Entre os encaminhamentos da reunião promovida pelo Forcri, Fórum das entidades de Criciúma nesta quinta-feira, a criação de uma comissão para viabilizar melhorias no sistema de videomonitoramento, reforçando a segurança pública. O encontro realizado na Associação Empresarial de Criciúma, contou com a presença de integrantes das forças de segurança e representantes do município.
Após formado, o grupo de trabalho vai estudar o passo a passo do sistema em operação em São José, apresentado na reunião pelo secretário de Segurança do município, coronel Vânio Luiz Dalmarco. “É uma experiência bastante exitosa, viabilizada pela Administração Municipal através de projeto de lei e que teve continuidade. A central funciona em um ambiente físico dentro da prefeitura e conta com o trabalho de voluntários. O custo com pessoal fica em torno de R$ 90 mil ao mês, muito pouco em comparação à efetividade”, considera Dalmarco.
“A reunião foi extremamente positiva, pois conseguimos reunir todas as partes interessadas, conhecer o projeto de São José, discutir a viabilidade e definir os encaminhamentos. Assim que a comissão concluir o estudo sobre a experiência de São José, vamos conversar com o prefeito Clésio Salvaro e com os vereadores para a criação de um projeto de lei semelhante em Criciúma. Dessa forma, será possível atrair voluntários para realizar o monitoramento das imagens e melhorar o sistema”, avalia Leandro Eufrásio Teixeira, presidente do Forcri.
De acordo com o coronel Evandro Fraga, comandante da 6ª Região da Polícia Militar, órgão responsável pelo projeto Bem-Te-Vi, a principal dificuldade na operação do sistema é a falta de efetivo – no momento, não há pessoal dedicado exclusivamente ao monitoramento das imagens.
O oficial aponta como alternativa a contratação de voluntários, como em São José, incluindo pessoas com deficiência que poderão ser treinadas para o serviço e receber uma ajuda de custo para alimentação e transporte.
Em Criciúma, são 145 pontos de fibra ótica que podem receber os equipamentos, mas no momento há apenas 106 câmeras em funcionamento e cerca de 40 estão obsoletas. “O Estado fez a licitação para a troca, conseguiu realizar a substituição em outros municípios, porém, uma decisão judicial impediu que avançássemos para a região Sul.
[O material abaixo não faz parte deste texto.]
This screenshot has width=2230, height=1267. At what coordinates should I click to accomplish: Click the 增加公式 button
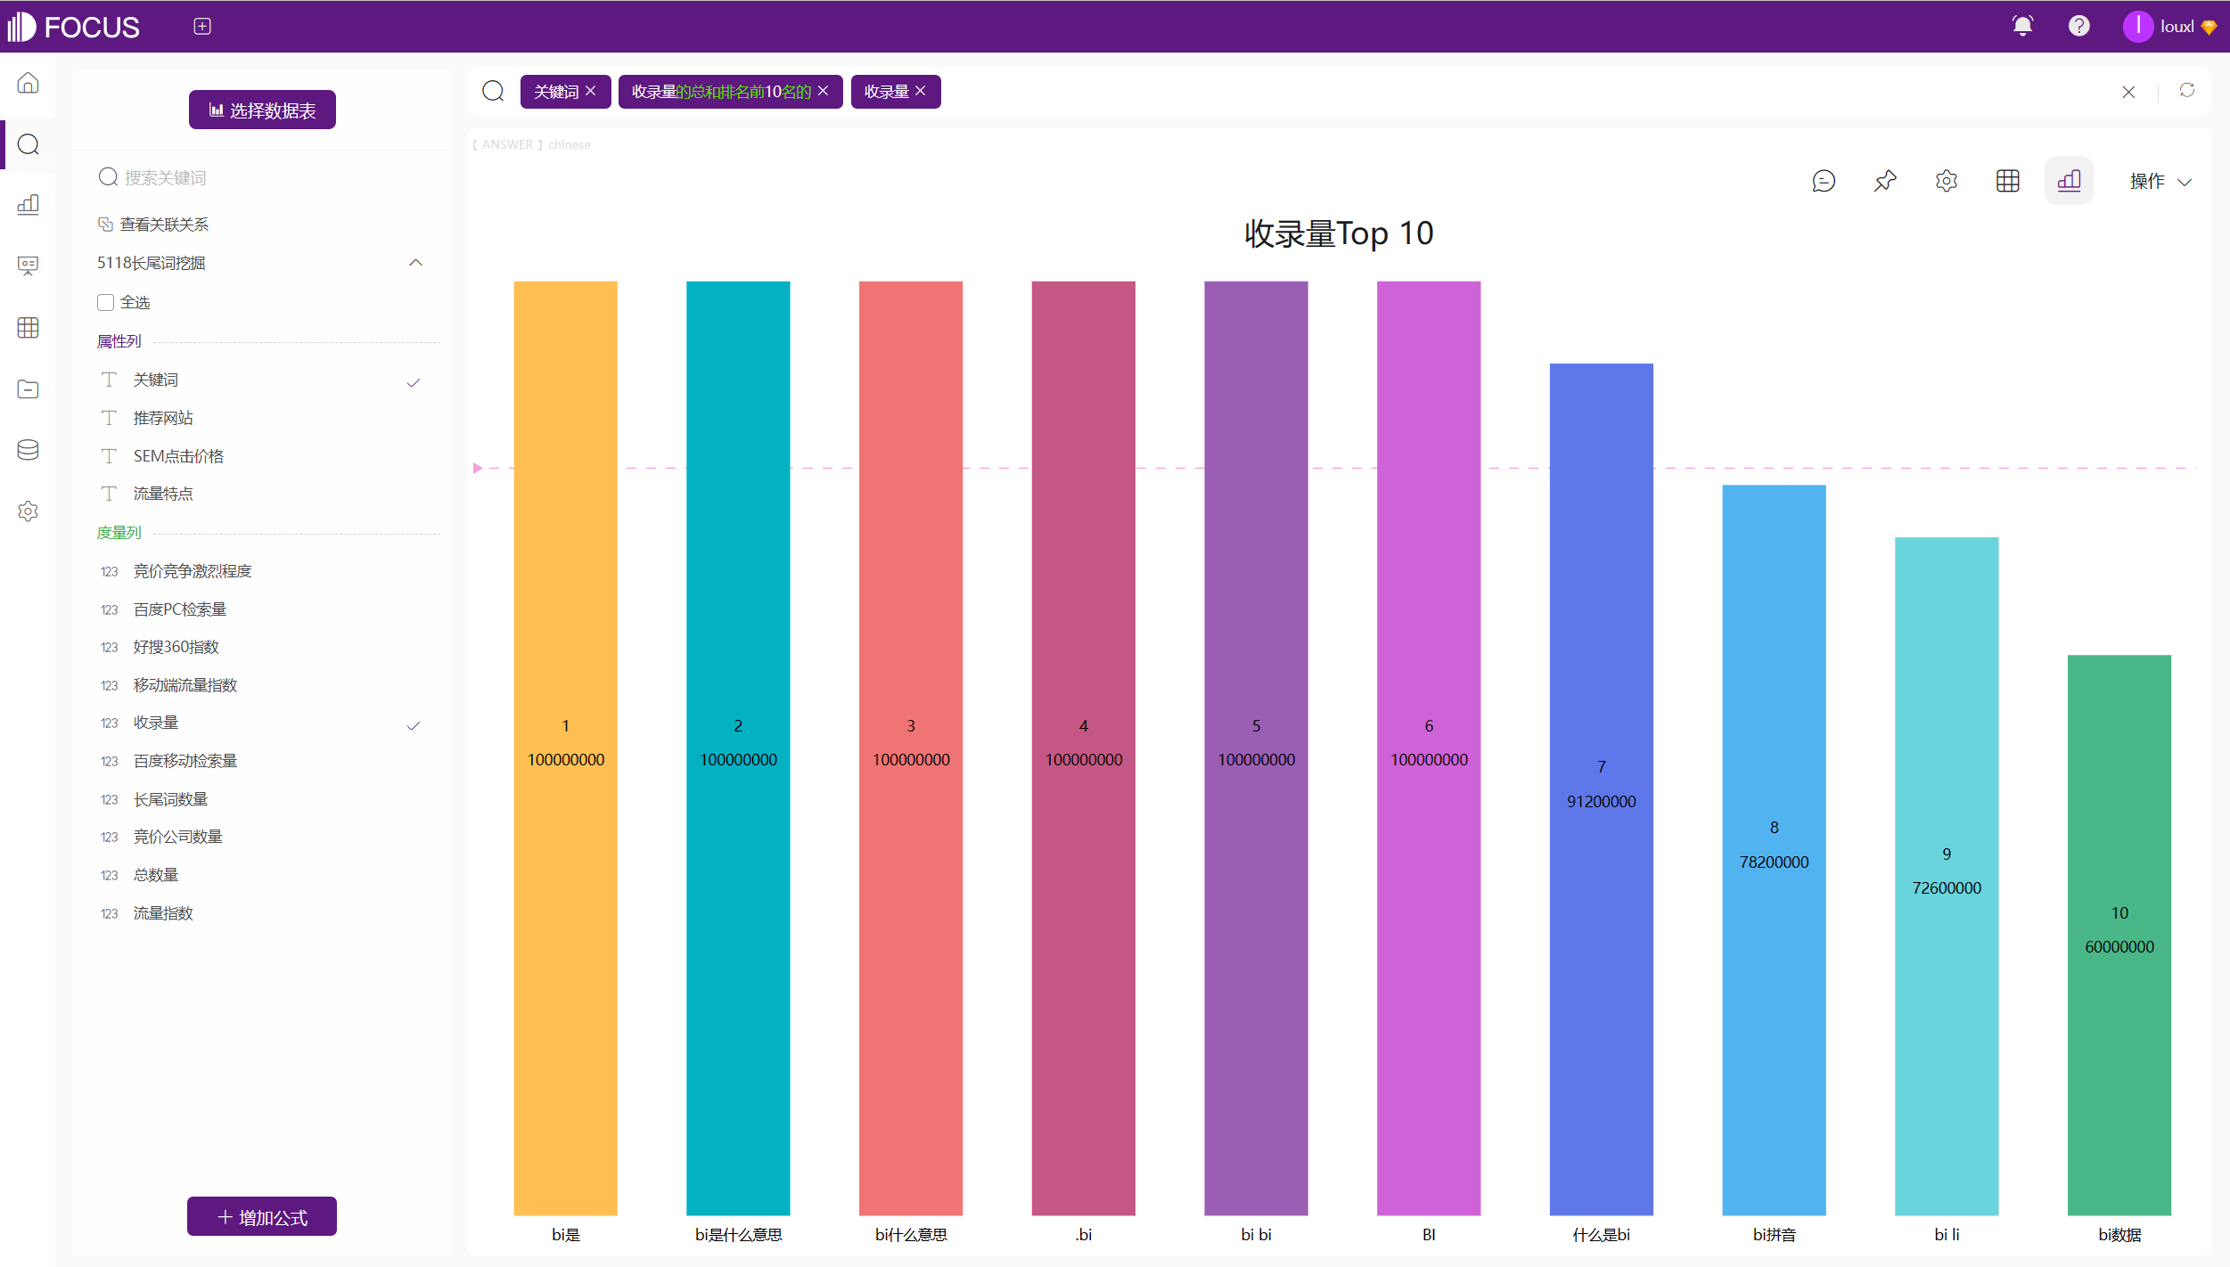click(x=261, y=1215)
Para Criciúma, está prevista a substituição de 45 câmeras, mas é preciso esperar que essa questão seja resolvida”, informa o tenente-coronel Daniel Rodrigues, diretor de Tecnologia da Secretaria de Estado da Segurança Pública.
A substituição de equipamentos realizada a partir do ano passado permitiu a inclusão de câmeras mais modernas, com tecnologia que permite captar imagens a longa distância em alta definição. Além disso, o sistema deve ser ampliado com o uso de inteligência artificial para o reconhecimento facial de criminosos, pessoas desaparecidas, foragidos ou com mandados de prisão ativos.